(Directions for this task) Using the entries that follow, collect the lines where the word "text" appears.

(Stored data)
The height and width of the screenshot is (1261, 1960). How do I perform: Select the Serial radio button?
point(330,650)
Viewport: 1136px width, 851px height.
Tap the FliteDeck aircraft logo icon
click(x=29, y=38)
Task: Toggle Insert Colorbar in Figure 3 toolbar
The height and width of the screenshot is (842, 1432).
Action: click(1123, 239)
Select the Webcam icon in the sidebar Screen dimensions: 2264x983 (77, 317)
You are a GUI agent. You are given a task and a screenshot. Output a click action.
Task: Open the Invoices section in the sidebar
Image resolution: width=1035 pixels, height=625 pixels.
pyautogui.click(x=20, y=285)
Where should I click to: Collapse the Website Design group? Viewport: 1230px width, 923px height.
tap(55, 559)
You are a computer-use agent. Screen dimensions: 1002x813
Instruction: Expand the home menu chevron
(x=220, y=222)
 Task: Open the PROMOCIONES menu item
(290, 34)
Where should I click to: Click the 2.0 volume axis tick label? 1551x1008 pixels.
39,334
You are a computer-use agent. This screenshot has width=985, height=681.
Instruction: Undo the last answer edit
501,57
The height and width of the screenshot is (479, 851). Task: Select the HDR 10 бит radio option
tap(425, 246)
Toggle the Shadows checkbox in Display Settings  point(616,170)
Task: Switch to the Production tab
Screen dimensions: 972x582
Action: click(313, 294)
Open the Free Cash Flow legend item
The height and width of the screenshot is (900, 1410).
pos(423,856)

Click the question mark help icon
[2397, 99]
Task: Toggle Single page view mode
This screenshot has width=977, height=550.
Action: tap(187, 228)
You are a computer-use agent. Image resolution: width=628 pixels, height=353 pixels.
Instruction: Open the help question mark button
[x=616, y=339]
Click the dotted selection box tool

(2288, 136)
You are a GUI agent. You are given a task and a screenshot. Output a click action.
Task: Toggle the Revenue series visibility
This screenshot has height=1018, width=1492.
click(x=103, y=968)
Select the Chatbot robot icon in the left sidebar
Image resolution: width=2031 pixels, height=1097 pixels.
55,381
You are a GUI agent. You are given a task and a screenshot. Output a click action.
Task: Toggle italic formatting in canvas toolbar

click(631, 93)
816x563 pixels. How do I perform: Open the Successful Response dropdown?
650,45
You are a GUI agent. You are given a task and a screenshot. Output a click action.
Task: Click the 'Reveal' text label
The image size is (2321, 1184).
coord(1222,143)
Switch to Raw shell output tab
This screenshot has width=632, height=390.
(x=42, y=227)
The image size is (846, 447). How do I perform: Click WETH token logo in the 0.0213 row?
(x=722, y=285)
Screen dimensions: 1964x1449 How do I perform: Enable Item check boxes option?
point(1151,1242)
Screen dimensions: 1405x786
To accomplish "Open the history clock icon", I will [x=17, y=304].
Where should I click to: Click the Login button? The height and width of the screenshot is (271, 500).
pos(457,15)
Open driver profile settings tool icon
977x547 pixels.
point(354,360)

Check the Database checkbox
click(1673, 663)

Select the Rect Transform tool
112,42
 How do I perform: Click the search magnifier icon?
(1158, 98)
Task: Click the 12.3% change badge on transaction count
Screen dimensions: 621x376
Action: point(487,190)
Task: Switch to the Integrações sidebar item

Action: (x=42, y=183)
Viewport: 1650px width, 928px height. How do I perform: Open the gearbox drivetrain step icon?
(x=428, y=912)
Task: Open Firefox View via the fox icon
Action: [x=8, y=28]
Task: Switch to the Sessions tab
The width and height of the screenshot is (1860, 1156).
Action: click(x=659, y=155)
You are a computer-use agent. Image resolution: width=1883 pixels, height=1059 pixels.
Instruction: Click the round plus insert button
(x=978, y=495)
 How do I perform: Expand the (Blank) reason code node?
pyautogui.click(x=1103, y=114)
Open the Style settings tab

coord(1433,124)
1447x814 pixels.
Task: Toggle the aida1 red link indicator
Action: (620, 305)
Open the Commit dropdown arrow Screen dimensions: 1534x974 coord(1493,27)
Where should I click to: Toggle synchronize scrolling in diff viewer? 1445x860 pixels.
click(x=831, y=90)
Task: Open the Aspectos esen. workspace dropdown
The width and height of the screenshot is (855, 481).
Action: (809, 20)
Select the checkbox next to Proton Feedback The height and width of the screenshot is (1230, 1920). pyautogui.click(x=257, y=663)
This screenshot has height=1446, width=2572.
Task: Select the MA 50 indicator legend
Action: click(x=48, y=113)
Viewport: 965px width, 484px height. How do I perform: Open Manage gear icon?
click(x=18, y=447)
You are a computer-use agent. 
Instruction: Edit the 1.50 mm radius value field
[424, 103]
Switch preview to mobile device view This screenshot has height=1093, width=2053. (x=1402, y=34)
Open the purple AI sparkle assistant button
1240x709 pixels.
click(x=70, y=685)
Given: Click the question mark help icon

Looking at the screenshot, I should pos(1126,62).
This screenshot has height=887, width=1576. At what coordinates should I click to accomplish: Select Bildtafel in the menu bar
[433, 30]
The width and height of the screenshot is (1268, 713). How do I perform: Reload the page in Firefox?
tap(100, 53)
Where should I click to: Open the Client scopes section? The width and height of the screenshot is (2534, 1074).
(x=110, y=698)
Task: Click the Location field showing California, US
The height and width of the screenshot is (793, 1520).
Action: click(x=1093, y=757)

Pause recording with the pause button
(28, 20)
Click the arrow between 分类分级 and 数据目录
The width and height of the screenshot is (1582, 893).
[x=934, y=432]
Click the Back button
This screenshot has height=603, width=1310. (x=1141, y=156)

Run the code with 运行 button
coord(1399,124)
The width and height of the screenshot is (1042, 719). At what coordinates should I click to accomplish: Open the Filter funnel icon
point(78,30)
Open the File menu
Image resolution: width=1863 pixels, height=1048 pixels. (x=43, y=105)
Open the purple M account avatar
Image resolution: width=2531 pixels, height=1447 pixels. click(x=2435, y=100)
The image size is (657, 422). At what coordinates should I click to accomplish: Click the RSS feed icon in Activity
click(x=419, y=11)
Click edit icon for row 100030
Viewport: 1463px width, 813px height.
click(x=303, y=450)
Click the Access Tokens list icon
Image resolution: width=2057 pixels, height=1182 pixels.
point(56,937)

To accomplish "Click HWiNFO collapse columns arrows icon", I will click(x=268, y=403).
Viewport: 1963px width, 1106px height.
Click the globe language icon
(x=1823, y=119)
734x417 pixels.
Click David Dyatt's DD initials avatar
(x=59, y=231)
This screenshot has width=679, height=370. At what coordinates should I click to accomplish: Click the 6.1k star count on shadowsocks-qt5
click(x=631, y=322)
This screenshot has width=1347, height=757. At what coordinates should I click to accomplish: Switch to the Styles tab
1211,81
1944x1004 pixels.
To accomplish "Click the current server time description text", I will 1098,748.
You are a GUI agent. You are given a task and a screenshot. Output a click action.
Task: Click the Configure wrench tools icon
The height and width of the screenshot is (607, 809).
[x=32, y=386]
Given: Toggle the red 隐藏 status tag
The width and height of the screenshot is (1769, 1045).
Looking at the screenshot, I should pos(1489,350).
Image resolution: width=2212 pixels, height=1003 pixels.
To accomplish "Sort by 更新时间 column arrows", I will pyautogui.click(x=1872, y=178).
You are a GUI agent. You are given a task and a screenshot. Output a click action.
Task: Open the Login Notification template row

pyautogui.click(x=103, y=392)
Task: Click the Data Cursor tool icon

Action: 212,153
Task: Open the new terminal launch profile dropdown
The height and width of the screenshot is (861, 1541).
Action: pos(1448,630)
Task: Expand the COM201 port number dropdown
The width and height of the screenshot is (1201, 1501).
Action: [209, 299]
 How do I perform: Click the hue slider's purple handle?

(Written solution)
Task: Click the 'Reveal' text label
To accomplish "Click the current server time description text", I will 1098,748.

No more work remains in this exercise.